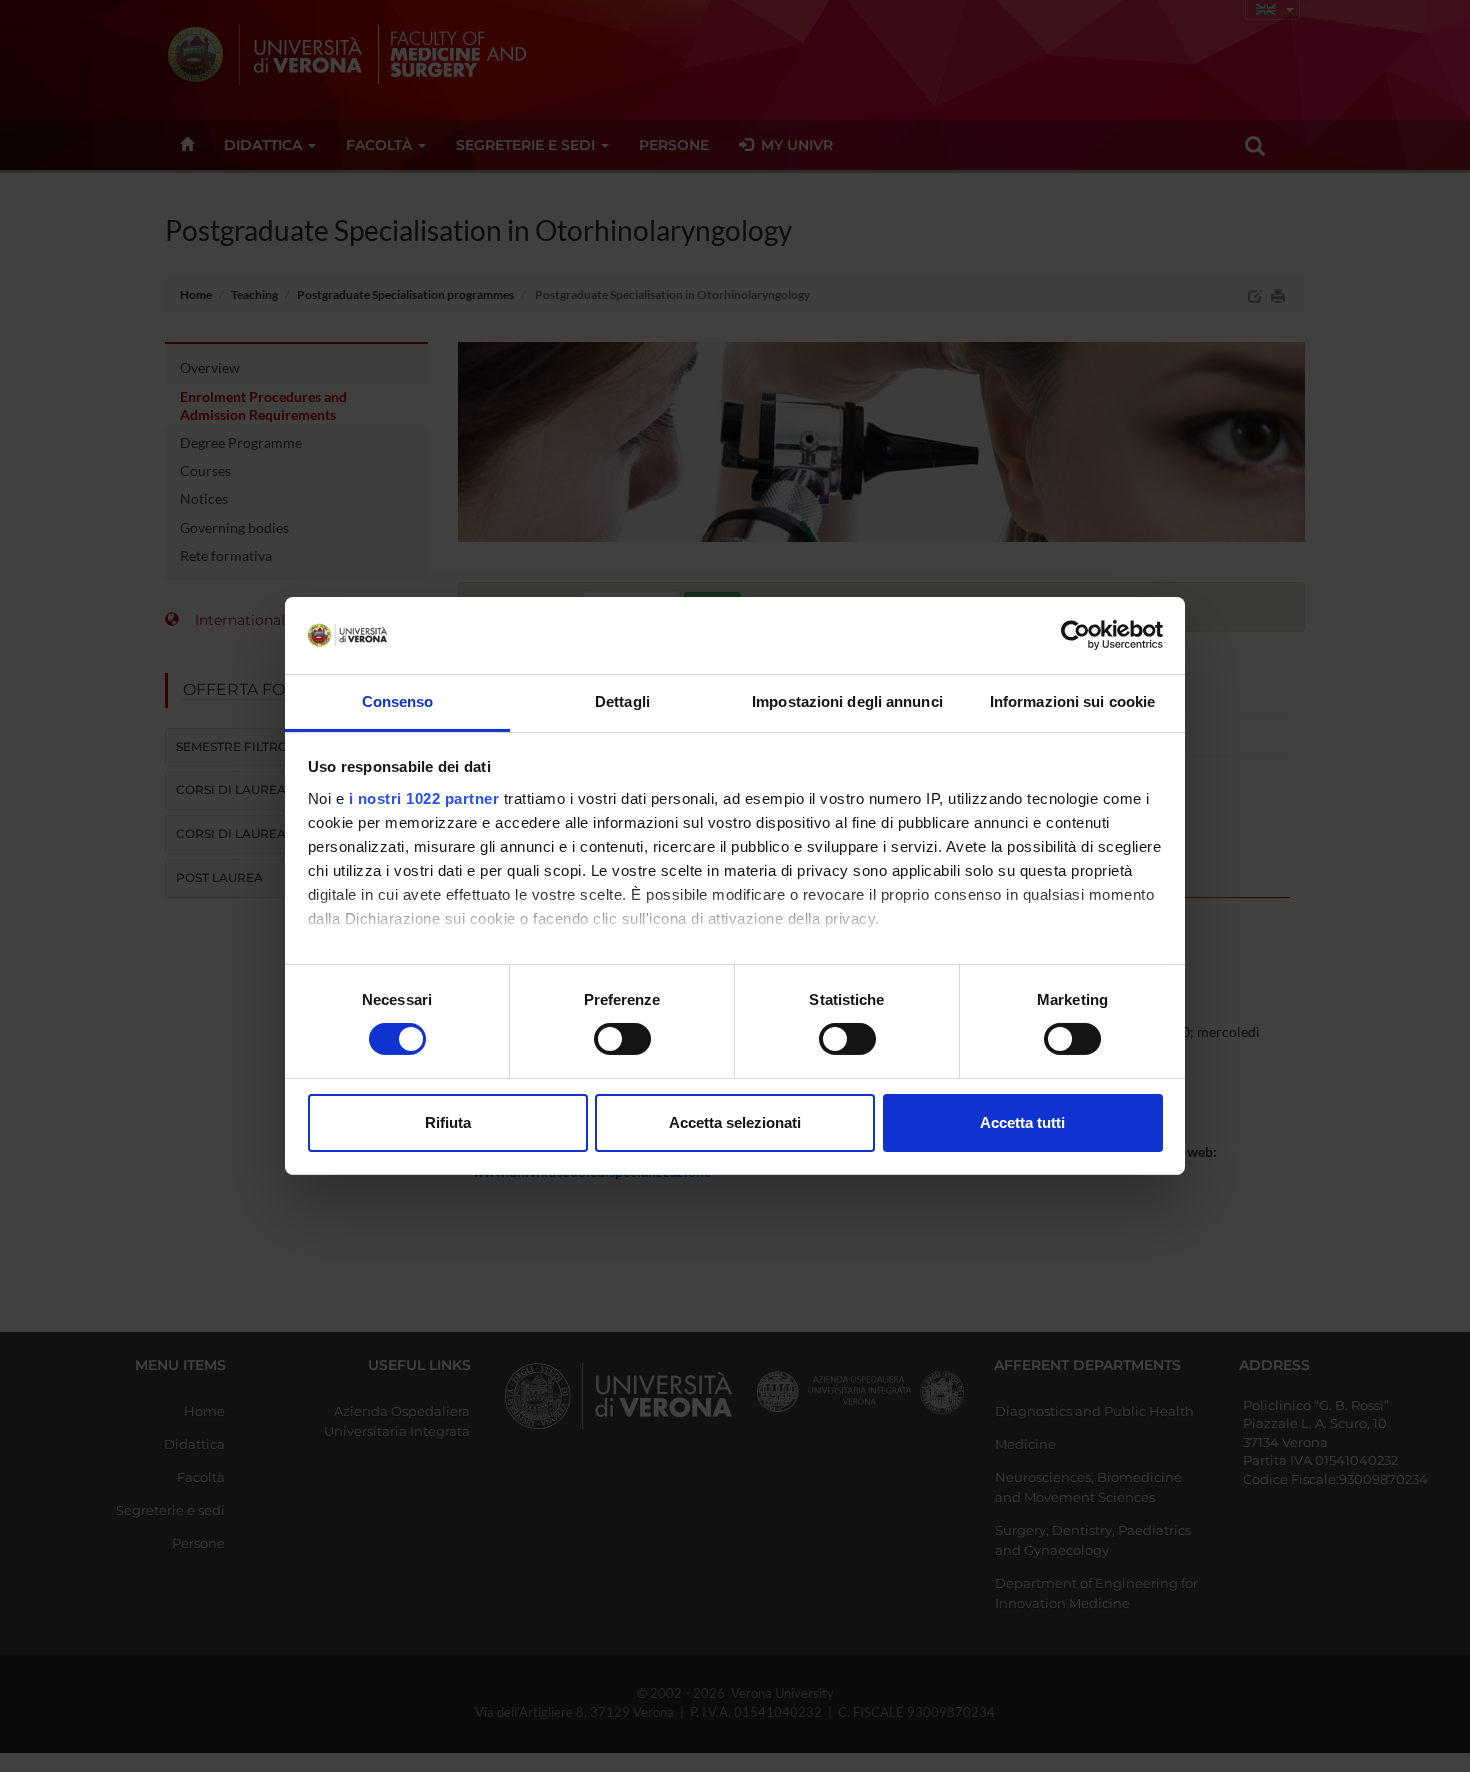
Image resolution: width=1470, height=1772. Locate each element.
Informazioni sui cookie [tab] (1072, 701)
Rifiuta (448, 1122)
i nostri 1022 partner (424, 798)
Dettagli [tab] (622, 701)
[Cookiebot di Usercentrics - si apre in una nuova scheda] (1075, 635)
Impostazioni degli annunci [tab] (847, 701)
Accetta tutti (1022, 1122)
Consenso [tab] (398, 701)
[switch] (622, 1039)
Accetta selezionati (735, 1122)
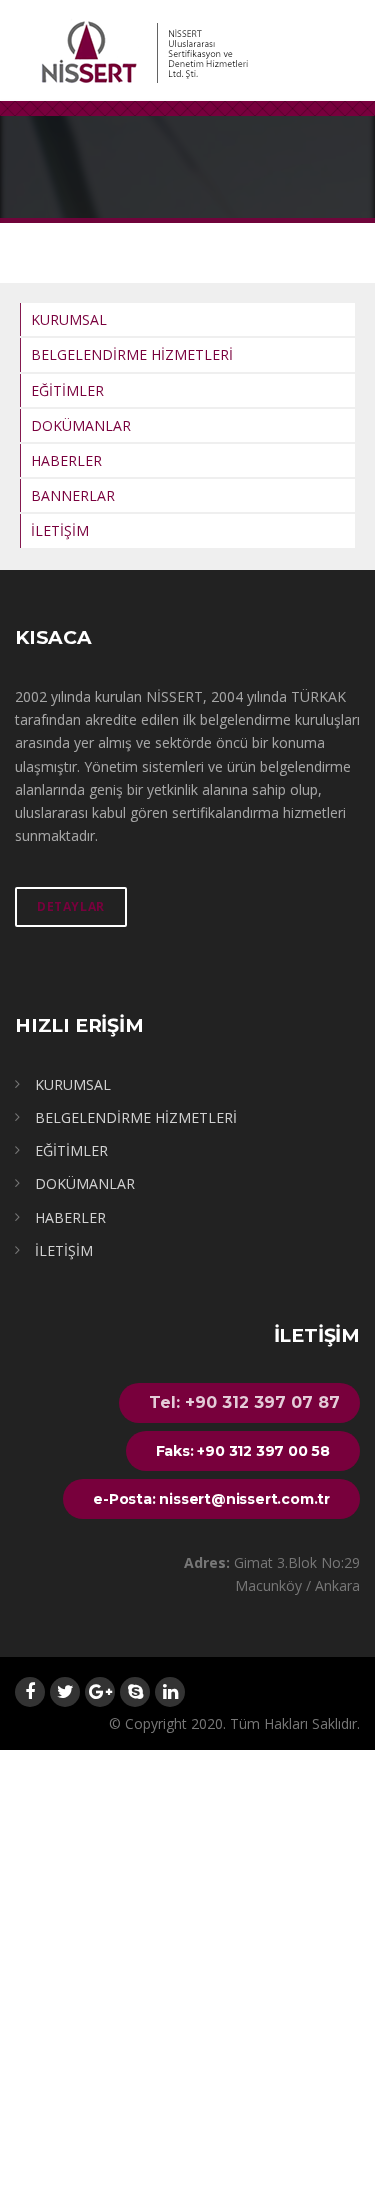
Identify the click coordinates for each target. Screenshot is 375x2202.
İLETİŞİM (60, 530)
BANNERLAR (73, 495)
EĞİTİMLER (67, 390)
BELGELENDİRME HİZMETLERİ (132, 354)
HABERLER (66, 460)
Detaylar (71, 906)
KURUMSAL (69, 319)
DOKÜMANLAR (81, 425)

----------------

DIRECTIONS –
In the records above, copy exactly the lines from the one that contains "BELGELENDİRME HİZMETLERİ (132, 354)" through the last, and nothing else.

OUTPUT OF THE EXERCISE –
BELGELENDİRME HİZMETLERİ (132, 354)
HABERLER (66, 460)
Detaylar (71, 906)
KURUMSAL (69, 319)
DOKÜMANLAR (81, 425)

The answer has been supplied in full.